Anormal Laboratuvar Bulguları
Düşük serum demiri, Diaset ile tedavi edilen hastalarda (% 9.2) plasebo ile tedavi edilen hastalara (% 4.2) göre daha sık meydana geldi, ancak vakaların çoğunda devam etmedi ve hemoglobin azalması veya diğer hematolojik indekslerdeki değişikliklerle ilişkili değildi.
Pazarlama Sonrası Deneyim
Diaset'in onay sonrası kullanımı sırasında aşağıdaki advers reaksiyonlar bildirilmiştir. Bu reaksiyonlar, belirsiz büyüklükteki bir popülasyondan gönüllü olarak bildirildiğinden, sıklıklarını güvenilir bir şekilde tahmin etmek veya ilaca maruz kalma ile nedensel bir ilişki kurmak genellikle mümkün değildir.
Gastrointestinal Hastalıklar : ileus (paralitik ileus dahil), subileus, gastrointestinal ağrı, bulantı, karın şişliği.
Pnömatozis Sistositler Bağırsak
Diaset dahil alfa-glukosidaz inhibitörlerinin kullanımı ile ilişkili pnömatozis sistoidleri intestinalis hakkında nadir pazarlama sonrası raporlar vardır. Pnömatoz kistoidleri bağırsak ishal, mukus akıntısı, rektal kanama ve kabızlık belirtileri ile ortaya çıkabilir.

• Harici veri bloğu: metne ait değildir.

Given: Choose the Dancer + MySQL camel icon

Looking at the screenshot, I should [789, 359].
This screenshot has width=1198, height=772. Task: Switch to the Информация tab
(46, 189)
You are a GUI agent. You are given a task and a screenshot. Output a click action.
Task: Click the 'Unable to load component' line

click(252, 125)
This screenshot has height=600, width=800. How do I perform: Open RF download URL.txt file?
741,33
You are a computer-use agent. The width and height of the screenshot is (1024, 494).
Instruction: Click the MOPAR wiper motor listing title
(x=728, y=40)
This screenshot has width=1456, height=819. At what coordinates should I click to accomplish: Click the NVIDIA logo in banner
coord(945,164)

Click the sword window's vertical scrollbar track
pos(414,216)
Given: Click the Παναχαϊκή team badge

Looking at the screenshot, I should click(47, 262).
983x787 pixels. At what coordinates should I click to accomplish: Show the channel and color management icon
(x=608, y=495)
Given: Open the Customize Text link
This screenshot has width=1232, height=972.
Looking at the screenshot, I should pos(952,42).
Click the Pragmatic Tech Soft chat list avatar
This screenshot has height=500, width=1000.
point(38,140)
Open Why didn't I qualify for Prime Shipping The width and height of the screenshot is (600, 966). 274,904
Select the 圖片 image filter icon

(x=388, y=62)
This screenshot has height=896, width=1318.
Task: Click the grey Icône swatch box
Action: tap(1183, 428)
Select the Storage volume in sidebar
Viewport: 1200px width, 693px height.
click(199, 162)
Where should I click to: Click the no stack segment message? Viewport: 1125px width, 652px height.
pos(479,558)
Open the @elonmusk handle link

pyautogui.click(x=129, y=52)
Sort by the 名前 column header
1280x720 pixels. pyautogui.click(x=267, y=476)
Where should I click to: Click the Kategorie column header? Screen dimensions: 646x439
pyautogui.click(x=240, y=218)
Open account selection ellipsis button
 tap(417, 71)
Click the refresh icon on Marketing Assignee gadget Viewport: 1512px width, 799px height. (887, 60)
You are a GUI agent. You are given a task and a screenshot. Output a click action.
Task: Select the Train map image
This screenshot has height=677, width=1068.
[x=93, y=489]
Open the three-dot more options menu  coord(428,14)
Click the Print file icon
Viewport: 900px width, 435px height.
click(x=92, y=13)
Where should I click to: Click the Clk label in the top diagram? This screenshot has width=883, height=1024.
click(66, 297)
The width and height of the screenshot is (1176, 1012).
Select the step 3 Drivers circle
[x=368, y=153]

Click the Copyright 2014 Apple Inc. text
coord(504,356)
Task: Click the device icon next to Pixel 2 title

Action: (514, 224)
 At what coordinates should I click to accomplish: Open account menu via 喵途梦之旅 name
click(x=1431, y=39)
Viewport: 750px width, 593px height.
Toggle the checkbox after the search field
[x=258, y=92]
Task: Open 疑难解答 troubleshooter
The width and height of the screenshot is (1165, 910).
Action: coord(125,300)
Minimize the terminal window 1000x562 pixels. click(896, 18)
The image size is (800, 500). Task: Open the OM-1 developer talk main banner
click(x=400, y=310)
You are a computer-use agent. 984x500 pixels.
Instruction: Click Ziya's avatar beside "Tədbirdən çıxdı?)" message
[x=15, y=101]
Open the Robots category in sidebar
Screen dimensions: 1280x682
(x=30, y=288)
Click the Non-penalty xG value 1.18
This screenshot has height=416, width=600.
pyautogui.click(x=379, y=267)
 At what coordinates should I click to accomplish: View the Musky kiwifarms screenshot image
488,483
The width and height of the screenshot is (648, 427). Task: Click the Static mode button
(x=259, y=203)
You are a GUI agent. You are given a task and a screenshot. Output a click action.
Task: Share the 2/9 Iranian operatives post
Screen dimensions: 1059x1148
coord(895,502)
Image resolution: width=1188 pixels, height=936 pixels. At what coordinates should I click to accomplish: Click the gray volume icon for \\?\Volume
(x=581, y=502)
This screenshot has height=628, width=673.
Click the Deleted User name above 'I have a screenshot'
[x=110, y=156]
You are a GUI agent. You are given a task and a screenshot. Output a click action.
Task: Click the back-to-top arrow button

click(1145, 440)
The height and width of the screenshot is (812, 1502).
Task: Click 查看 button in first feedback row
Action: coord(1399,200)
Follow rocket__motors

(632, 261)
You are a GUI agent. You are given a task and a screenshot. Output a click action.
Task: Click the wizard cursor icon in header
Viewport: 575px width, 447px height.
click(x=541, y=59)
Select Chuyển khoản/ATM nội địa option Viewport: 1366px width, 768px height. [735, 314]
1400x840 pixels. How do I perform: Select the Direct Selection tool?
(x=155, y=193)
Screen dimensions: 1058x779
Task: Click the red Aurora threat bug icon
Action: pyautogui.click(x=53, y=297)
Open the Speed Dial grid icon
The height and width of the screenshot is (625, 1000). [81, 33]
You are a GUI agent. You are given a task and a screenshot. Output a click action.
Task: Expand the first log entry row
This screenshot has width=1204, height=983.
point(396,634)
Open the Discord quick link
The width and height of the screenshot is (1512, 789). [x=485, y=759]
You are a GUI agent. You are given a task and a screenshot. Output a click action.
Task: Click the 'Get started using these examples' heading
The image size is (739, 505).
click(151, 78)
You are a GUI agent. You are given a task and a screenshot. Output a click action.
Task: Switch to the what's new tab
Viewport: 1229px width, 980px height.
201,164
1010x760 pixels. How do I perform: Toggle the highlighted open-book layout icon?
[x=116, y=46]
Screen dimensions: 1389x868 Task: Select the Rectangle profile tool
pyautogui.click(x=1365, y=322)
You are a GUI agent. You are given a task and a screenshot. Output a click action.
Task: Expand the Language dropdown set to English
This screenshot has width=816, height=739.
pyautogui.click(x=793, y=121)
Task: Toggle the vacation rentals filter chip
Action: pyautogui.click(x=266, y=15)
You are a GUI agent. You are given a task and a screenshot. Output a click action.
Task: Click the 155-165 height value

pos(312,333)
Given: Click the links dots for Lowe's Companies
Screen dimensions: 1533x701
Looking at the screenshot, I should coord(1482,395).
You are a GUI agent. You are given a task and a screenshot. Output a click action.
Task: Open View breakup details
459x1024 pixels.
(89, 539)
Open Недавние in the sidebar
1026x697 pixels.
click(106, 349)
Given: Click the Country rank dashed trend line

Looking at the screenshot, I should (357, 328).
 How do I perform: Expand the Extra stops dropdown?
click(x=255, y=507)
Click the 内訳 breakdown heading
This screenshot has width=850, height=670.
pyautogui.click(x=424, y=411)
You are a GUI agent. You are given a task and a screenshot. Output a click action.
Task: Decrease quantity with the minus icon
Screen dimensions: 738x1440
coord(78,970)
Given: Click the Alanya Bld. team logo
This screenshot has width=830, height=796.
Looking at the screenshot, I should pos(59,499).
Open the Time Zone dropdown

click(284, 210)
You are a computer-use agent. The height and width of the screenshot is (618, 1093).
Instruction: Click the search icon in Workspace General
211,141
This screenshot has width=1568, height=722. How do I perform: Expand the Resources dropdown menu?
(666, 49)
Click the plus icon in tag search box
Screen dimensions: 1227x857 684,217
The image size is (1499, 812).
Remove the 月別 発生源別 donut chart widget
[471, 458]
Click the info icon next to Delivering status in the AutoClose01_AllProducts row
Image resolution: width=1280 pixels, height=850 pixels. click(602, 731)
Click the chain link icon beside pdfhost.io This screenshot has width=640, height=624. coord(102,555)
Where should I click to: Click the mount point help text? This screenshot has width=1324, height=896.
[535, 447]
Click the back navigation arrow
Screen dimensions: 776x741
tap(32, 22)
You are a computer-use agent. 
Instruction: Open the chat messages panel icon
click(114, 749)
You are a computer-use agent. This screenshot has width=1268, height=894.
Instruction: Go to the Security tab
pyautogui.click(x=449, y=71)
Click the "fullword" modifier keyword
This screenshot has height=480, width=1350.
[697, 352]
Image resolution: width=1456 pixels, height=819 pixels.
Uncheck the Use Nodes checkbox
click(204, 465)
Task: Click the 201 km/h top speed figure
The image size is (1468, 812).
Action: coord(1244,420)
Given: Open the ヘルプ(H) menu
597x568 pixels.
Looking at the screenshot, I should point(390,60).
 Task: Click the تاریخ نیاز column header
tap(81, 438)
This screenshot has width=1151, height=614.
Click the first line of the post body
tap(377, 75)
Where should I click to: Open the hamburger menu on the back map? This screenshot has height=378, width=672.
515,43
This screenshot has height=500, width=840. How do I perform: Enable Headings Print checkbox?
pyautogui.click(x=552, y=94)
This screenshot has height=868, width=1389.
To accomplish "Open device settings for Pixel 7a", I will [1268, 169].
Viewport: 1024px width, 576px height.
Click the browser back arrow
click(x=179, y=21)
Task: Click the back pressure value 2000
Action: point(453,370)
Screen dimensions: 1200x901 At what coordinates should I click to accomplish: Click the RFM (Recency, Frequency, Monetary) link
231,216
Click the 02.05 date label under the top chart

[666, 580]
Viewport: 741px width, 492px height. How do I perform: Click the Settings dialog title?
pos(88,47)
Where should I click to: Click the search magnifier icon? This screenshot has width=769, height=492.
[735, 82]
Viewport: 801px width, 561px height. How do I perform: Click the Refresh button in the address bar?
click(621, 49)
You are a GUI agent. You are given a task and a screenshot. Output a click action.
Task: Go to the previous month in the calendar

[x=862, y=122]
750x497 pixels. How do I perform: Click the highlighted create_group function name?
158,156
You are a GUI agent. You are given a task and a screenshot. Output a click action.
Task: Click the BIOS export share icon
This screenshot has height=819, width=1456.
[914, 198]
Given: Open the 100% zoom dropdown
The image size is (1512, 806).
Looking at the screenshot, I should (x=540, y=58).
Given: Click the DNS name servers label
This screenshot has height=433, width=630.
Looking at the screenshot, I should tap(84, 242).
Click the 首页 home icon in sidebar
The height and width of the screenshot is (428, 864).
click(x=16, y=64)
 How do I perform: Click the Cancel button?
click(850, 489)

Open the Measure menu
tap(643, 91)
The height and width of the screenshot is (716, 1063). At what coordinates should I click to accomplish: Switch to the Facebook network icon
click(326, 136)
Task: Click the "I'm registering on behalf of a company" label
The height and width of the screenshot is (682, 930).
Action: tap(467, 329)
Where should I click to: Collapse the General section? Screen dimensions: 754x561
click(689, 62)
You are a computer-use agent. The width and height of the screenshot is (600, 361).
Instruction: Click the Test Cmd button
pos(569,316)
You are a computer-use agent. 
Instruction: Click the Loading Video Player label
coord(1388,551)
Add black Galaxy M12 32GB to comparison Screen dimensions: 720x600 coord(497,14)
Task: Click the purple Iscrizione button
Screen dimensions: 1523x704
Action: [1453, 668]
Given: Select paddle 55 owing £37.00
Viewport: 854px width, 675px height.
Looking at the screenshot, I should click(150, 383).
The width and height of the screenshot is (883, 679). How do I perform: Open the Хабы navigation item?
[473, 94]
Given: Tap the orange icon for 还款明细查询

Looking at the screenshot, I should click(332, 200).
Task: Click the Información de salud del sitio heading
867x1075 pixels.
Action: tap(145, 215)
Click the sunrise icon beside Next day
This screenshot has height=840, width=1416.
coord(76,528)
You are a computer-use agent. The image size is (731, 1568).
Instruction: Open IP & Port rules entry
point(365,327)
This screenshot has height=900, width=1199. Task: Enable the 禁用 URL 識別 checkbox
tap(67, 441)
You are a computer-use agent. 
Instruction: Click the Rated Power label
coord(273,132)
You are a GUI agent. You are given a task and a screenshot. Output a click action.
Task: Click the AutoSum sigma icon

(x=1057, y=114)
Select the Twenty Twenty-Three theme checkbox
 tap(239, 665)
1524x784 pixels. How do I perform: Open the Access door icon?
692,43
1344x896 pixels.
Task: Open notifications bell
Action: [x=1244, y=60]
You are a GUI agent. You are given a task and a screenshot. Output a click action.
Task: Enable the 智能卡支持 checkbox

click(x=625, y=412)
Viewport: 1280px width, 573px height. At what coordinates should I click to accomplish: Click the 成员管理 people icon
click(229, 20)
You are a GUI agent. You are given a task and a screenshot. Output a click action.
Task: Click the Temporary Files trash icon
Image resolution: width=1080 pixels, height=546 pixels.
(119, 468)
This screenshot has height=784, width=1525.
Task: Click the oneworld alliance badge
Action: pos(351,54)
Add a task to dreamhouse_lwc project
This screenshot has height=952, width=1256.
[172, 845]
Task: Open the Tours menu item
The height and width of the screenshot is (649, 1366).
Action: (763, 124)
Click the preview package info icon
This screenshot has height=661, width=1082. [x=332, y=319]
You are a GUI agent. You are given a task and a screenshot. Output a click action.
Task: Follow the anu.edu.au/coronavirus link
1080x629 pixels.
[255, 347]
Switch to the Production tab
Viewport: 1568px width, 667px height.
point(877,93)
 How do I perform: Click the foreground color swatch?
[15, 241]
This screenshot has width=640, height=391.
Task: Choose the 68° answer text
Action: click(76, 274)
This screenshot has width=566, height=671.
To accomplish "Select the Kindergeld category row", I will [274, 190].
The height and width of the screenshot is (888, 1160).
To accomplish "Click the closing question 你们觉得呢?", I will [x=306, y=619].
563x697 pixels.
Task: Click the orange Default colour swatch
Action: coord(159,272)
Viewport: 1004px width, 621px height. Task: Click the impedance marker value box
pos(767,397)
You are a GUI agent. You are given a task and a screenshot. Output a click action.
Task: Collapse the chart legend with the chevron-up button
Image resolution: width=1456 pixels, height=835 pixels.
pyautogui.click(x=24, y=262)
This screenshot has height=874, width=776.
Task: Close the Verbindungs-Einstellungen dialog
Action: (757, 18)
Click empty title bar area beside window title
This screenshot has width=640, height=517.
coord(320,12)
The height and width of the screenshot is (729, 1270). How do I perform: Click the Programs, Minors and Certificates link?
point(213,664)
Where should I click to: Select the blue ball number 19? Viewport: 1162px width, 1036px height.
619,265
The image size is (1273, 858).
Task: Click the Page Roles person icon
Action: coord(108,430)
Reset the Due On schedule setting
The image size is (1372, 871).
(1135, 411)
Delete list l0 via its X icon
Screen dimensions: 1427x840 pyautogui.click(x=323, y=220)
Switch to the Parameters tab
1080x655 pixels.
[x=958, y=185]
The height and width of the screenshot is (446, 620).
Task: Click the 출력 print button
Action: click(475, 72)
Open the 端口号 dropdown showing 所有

Komplikasyonlar arasında pnömoperiton, volvulus, bağırsak tıkanıklığı, intussepsiyon, bağırsak kanaması ve bağırsak perforasyonu sayılabilir. Pnömatoz kistoidlerinden şüpheleniliyorsa, Diaset'i bırakın ve uygun tanısal görüntülemeyi gerçekleştirin.
Sülfonilüre veya insülinin aksine, aşırı dozda Diaset tabletleri hipoglisemiye neden olmaz. Doz aşımı şişkinlik, ishal ve karın rahatsızlığında geçici artışlara neden olabilir. Diaset ile görülen bağırsak dışı etkilerin olmaması nedeniyle, aşırı doz durumunda ciddi sistemik reaksiyonlar beklenmez.
Emilim
Miglitolün emilmesi yüksek dozlarda doyurulabilir: 25 mg'lık bir doz tamamen emilirken, 100 mg'lık bir doz% 50 -% 70 emilir. Tüm dozlar için pik konsantrasyonlara 2 ila 3 saat içinde ulaşılır. Miglitolün sistemik emiliminin terapötik etkisine katkıda bulunduğuna dair bir kanıt yoktur.
Dağıtım
Miglitolün protein bağlanması ihmal edilebilir (<% 4.0). Miglitol, öncelikle hücre dışı sıvıya dağılımla tutarlı olarak 0.18 L / kg'lık bir dağılım hacmine sahiptir.
Metabolizma
Miglitol insanlarda veya incelenen herhangi bir hayvan türünde metabolize olmaz. Plazma, idrar veya dışkıda sistemik veya sistemik öncesi metabolizma eksikliğini gösteren hiçbir metabolit tespit edilmemiştir.
Boşaltım
Miglitol, değişmemiş ilaç olarak renal atılım ile elimine edilir. 25 mg'lık bir dozun ardından, dozun% 95'inden fazlası 24 saat içinde idrarda geri kazanılır. Daha yüksek dozlarda, ilacın idrardan kümülatif geri kazanımı, eksik biyoyararlanım nedeniyle biraz daha düşüktür. Miglitolün plazmadan eliminasyon yarılanma ömrü yaklaşık 2 saattir.